Reading and writing.

I struggle often with the idea that in order to write, I need to read. I don’t read as much as I used, nor write so much, and it’s difficult to remind myself that correlation is not causation. I had tapered off on writing long before my reading faded.

Indeed, it often feels that the more I read, the less I write, or want too. What can I say that hasn’t already been said a thousand times over, and many of those thousand better then I could say it? A book often feels so final , so complete that I lose my sense of my own writing as part of the eternal conversation.

Nowhere is this more a trouble for me then with poetry. I love poetry – love to read it, love to write it, love to see the moments in life that inspire and echo it. But I can’t read it and write it at the same time. I’m fighting with this right now – trying to write while trying also to read, and even worse – reading critically.
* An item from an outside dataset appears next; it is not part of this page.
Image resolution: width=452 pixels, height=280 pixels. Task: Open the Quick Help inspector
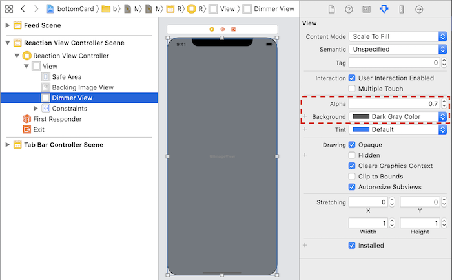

Reading other’s poems with idea of improving them. Once in a rare while it’s easy — a jewel of a line that just needs to be freed from entrapping clauses. Usually, it’s not. There is an almost sacrilegious feel to trying to take apart another’s poetry like this.

I write poetry to say certain things – to picture a moment I have seen or felt, to convey an emotion that is beyond words, to record truths that I have learned. It is a process of speaking to the self that I cannot fathom anyone else ever quite truly understanding. How can I – knowing how it is that I write – suggest anything of deep value to another?

I’m trying. Trying to learn to read poetry in an external voice – trying to learn to think as if what I said were intended for someone else to understand. It’s different. Valuable, I think, to be learning.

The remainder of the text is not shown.